+++ MATERIAL FOR THIS EXERCISE

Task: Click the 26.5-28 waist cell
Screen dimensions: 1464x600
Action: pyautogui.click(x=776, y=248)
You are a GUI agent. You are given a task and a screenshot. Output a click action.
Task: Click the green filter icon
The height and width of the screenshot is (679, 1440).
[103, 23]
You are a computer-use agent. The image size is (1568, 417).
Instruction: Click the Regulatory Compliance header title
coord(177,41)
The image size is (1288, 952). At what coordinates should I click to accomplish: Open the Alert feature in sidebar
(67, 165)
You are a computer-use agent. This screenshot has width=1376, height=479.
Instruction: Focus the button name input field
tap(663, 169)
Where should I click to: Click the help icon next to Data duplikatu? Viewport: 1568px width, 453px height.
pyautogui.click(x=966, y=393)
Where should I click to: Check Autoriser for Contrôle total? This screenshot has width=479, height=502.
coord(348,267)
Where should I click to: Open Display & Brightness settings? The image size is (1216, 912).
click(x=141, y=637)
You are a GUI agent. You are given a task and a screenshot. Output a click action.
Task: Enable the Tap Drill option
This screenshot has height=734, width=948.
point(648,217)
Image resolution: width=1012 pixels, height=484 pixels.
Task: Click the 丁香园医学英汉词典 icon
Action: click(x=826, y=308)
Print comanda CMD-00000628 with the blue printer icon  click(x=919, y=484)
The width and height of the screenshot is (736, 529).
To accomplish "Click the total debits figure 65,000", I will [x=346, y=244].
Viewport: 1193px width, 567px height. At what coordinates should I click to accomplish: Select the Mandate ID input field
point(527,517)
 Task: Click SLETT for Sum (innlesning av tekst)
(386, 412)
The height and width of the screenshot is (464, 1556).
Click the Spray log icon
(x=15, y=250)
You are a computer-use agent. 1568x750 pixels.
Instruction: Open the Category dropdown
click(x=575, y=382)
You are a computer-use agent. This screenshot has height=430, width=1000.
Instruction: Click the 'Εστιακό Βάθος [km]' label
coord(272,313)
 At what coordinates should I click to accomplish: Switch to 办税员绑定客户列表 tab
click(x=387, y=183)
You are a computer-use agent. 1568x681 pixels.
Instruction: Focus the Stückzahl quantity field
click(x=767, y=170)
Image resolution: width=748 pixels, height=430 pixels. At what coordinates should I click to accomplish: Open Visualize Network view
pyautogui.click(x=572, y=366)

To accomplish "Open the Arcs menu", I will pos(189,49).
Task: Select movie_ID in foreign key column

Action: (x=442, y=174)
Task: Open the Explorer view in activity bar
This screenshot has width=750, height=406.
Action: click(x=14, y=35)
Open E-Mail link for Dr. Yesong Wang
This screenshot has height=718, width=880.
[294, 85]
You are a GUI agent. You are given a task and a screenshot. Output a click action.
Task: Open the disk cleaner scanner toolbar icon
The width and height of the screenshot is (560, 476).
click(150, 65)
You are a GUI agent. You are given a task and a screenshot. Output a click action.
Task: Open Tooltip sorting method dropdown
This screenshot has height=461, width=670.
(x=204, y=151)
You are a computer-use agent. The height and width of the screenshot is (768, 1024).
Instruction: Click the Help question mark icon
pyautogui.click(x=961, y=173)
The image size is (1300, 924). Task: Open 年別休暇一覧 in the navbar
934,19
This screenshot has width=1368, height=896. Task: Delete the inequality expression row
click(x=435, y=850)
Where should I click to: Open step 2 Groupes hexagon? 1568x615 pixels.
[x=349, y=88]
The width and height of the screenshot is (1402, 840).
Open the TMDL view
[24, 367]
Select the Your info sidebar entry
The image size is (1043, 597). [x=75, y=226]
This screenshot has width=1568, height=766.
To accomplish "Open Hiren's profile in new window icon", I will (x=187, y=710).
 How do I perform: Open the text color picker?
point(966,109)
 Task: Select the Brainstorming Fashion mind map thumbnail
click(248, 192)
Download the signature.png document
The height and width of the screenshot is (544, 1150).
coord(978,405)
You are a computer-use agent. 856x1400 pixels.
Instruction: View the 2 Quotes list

++++++

Work through the records above and count the lines that hold the string "agent". Please give only that figure.

RESULT OF THIS EXERCISE —
11